Consistent quality and the most durable paint finish coatings available to consumers are produced at the OEM level. These coatings comply with the vehicle manufacturer’s specifications and quality controls and are applied in a controlled environment, using quality materials and highly specialized application equipment. Also, the prefabricated metal used for body panels will never be cleaner and in better condition than when it’s used to manufacture new products. The longer the original factory coating lasts, the higher its value to the owner.
Most popular vehicle colours
[: any liquid, liquefiable, or mastic composition which after application to a substrate in a thin layer is converted to an opaque solid film]
Paint is a liquid, usually comprising 30 to 40% solids and 60 to 70% liquid. As it dries it becomes a solid and a gas (the solvent) that evaporates, leaving behind the solid. The three primary type of ingredients found in most paint type coatings are –
1. Binder (film former)
2. Carrier (solvent)
3. Solutes (pigment)
The binder is the film-forming component of paint, it imparts properties such as gloss, durability, flexibility, and toughness. Many binders are too thick to be applied and must be thinned. The thinner is also called the carrier, because it makes it possible to transfer the binder to the surface. The pigment provides the paint with colour. All paints consist of a solids portion, essentially comprised of the pigments and binder, and a liquid portion. After the liquid portion evaporates and a coating dries, it is the solids that remain on the surface. Some paints form by solvent evaporation only, but most rely on cross-linking processes
Surfactants are added to stabilize the paint so that it will not separate, settle or become too thick to use. They also keep pigments dispersed for maximum gloss and hiding; and they help “wet” the surface being painted so the paint won’t “crawl” when it is applied. Surfactants also provide compatibility between tinting colorants and bases so that the correct colour will be obtained.
Urethane paint was first created in the mid-1960s, utilizing the newly-developed plastics technology of that era, to be superior to enamel paint in terms of durability. It also has the advantage of being a surface that can be applied over enamel if the enamel-painted surface is prepared first. A urethane painted surfaces is minimally affected by ultraviolet rays, making the paint a good choice for outdoor surfaces.

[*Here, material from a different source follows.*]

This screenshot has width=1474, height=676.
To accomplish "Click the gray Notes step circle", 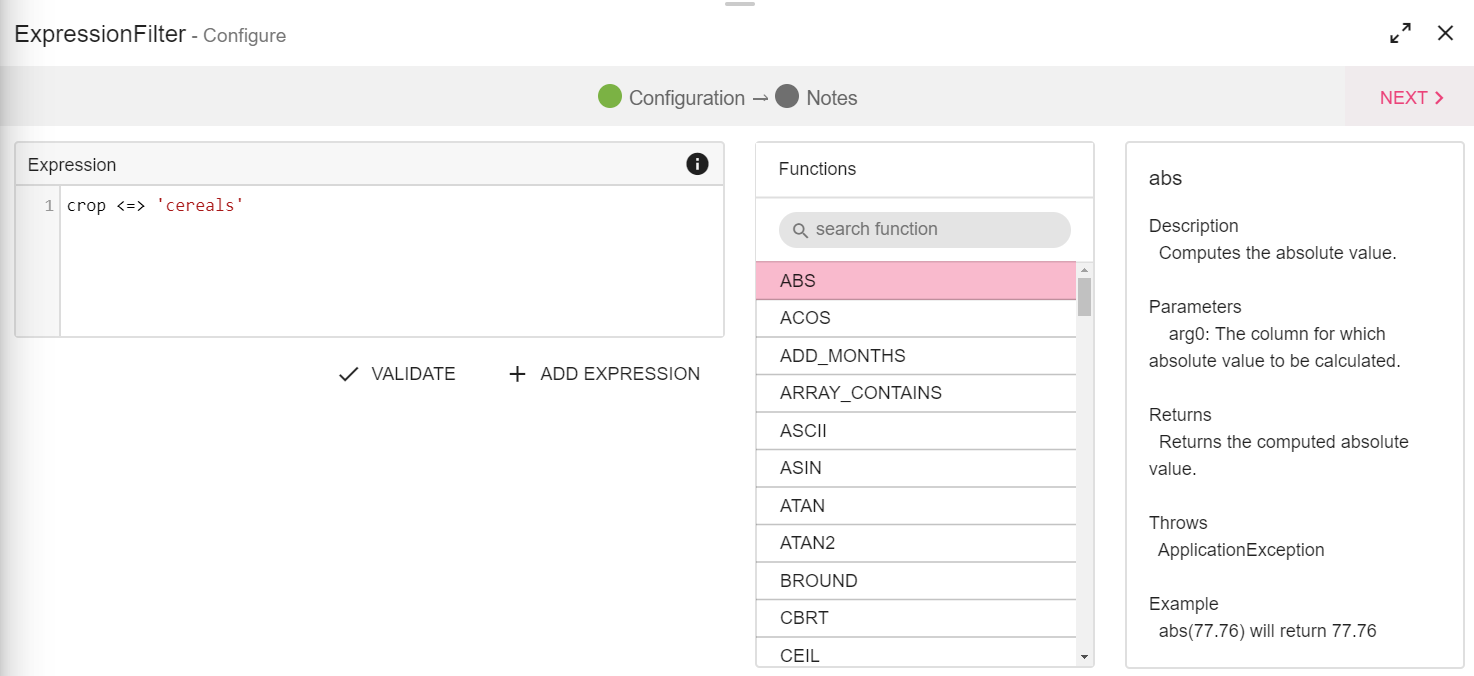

It is widely used in the automotive industry because of its durability. Inexpensive urethane paint might contain less than 10 percent polyurethane. High-quality polyurethane paint has a higher percentage of the expensive polyurethane ingredient. A urethane-painted surface can be expected to contract and shrink over time.
Polyurethane (PUR and PU) is polymer composed of a chain of organic units joined by carbamate (urethane) links. Polyurethane polymers are formed by combining two bi- or higher functional monomers. One contains two or more Isocyanate functional groups and the other contains two or more hydroxyl groups.
Approximately 30% of OEM body panels are coated with a scratch resistant clear coat and 70% are coated with traditional clear coats. When scratch-resistant clear coat systems were developed, conventional polishes were unable to eliminate the sanding defect. Menzerna took the lead in designing an innovative new polishing system that was successful on scratch-resistant clear coats while achieving even higher levels of surface quality and gloss.
The highest quality, longest lasting surface coatings available to consumers are the finishes produced at the factory. Factory coatings are applied in a controlled environment, using quality materials and highly specialized application equipment. Also, the prefabricated metal will never be cleaner and in better condition than when it’s used to manufacture new products. The longer the original factory coating lasts, the higher its value to the asset and the owner.
Finish quality is the primary attraction for new customers, but durability is also important. For this reason, many manufacturers go to great lengths to prevent the conditions that cause new coatings to fail prematurely. This involves critical surface preparation, rust inhibitive pre-treatment, and state-of-the art base coat/clear coat paint systems. The integrity of the original application allows responsible owners to provide a significant increase in service life through proactive maintenance.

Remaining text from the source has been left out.